(Word and element locating data)
• • • • • • •
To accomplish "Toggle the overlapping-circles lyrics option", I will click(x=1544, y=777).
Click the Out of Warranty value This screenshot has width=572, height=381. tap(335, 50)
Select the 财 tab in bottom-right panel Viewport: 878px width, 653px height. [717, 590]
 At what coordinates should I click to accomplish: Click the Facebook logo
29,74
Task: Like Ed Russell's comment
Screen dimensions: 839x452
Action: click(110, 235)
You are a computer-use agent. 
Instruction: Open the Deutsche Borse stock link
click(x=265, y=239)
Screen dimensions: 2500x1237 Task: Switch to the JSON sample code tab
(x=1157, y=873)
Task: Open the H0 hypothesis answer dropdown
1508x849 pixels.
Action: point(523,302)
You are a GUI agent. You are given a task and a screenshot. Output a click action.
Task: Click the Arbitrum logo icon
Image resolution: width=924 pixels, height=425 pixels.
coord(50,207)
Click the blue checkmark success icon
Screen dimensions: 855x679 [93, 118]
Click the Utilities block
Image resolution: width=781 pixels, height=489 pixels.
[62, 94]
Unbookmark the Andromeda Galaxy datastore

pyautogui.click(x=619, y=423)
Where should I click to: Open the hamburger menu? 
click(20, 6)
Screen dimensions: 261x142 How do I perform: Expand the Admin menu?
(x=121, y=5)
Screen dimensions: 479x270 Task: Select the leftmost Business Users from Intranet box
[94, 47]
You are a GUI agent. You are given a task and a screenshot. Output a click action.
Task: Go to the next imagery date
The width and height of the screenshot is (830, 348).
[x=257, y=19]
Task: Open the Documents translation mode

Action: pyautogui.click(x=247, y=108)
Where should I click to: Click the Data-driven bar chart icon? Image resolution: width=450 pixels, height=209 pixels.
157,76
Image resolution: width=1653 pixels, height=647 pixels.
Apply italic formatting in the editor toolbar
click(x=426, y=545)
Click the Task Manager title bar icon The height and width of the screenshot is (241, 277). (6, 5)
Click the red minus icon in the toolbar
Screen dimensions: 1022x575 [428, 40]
• • • • • • •
DIRECTION. Rewrite the lines above, from the line that contains "At what coordinates" through the line that contains "click(x=265, y=239)", inclusive, keeping every request and decreasing each coordinate in the answers by 31. Give only those lines.

EXPECTED ANSWER.
 At what coordinates should I click to accomplish: Click the Facebook logo
-2,43
Task: Like Ed Russell's comment
Screen dimensions: 839x452
Action: click(79, 204)
You are a computer-use agent. 
Instruction: Open the Deutsche Borse stock link
click(x=234, y=208)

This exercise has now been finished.